After working in the avant-garde and British documentaries, the director turned to a realist style to make films like “Went the Day Well?”
A True Original: Alberto Cavalcanti is showing from September 9 – October 12, 2018 in the United States.
Champagne Charlie
If Dickensian fiction story of Nicholas Nickleby were to be filmed today, he’d be a young man incessantly searching Craigslist and wondering what college education is really good for. At least that’s the impression one gets watching Alberto Cavalcanti’s lively adaptation, The Life and Adventures of Nicholas Nickleby (1947), which perfectly captures the angst of urban youth fitted with stellar education and plenty desire for work, but dire economic prospects—an apt topic both today and at a time when Cavalcanti made his British fiction films, during and immediately after the Second World War.
In his native Brazil, Cavalcanti has been celebrated for his avant-garde modernist films, including his debut, Nothing But Time (1926), and his collaboration with Walter Ruttman on Berlin: Symphony of a Metropolis (1927), which serves as an important reference in the history of creative or hybrid nonfiction. His work also included theater, as set designer for Luigi Pirandello, Bertolt Brecht and Jean Paul Sartre. In cinema, Cavalcanti made an important passage through John Grierson’s GPO Film Unit. Working in stark observational yet didactic style, approximating it to socialist realism, in England that Cavalcanti made documentaries, such as Coal Face (1935), and worked on the documentary classic, Night Mail (1936), by Harry Watt and Basil Wright, with a screenplay by poet W.H. Auden.
The 1930s were the apogee of British documentary. From it and later from Italian Neo-Realism, Cavalcanti took his naturalist realist form, which in his own fiction films from the 1940s—Went the Day Well? (1942), Champagne Charlie (1944), and The Life and Adventures of Nicholas Nickleby among them—blended with his penchant for more extravagant touches, for pathos, intrigue, and at times sly humor.
Most realist of the three—if we take for “realist” a generic approximation to documentary form—Went the Day Well? comes closest to the didactic bend of the 1930s. A relatively calm British village receives the news that it’s to bivouac British soldiers. In the midst of war, it sounds like a patriotic effort. An elderly matron expertly draws up a plan for homes to take in the soldiers, and the entire community pitches in, offering lodging, food and cheer. The soldiers, however, aren’t quite what they seem to be: Speaking perfect English yet spelling words wrong, mixing references, and acting odd. The locals soon figure out their wicked plot: These are Germans, secretly scheming to use the village as a strategic front.
Parts of this plot may sound like a situational comedy—and indeed, they are. Since the audience is on the complot from the start, we are left to marvel at the good-natured, upright Brits’ naiveté. But just then the scenario grows dark. Cruelty and violence erupt, as Germans don’t hesitate to lash out when faced with slightest opposition. First deaths come ruthlessly, yet a small boy escapes, and with this there’s still hope that the village might be rescued.

**DATA SECTION**:
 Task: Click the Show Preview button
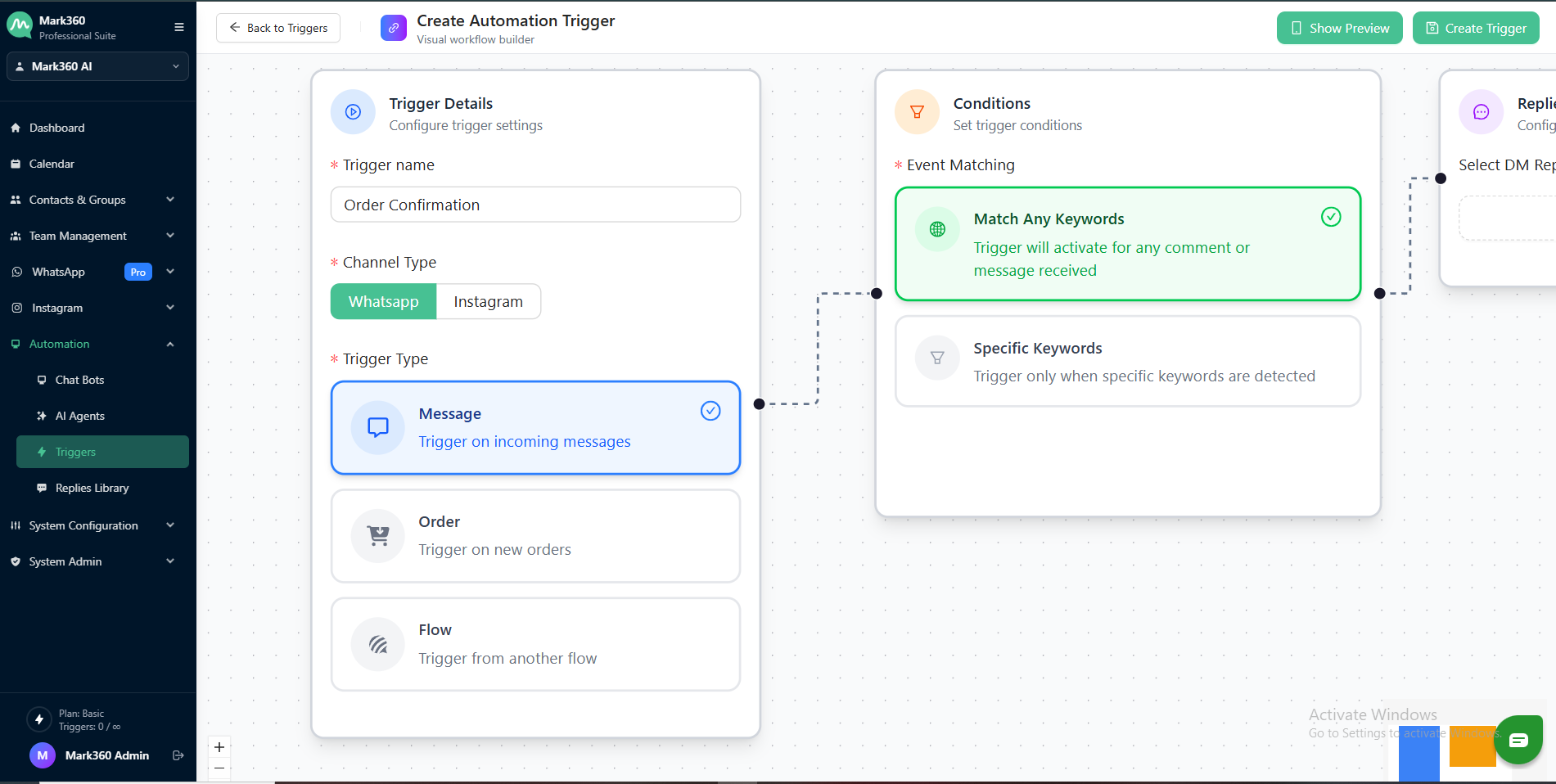[1339, 28]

**BRIEF 1**:
According to the Cavalcanti article, what was his debut film?
**BRIEF 2**:
Duplicate the Cavalcanti article from "Parts of this" up to and including "might be rescued.".
The listing has no connection to the Cavalcanti article.

**COMPLETE ANSWER 1**:
Nothing But Time (1926).

**COMPLETE ANSWER 2**:
Parts of this plot may sound like a situational comedy—and indeed, they are. Since the audience is on the complot from the start, we are left to marvel at the good-natured, upright Brits’ naiveté. But just then the scenario grows dark. Cruelty and violence erupt, as Germans don’t hesitate to lash out when faced with slightest opposition. First deaths come ruthlessly, yet a small boy escapes, and with this there’s still hope that the village might be rescued.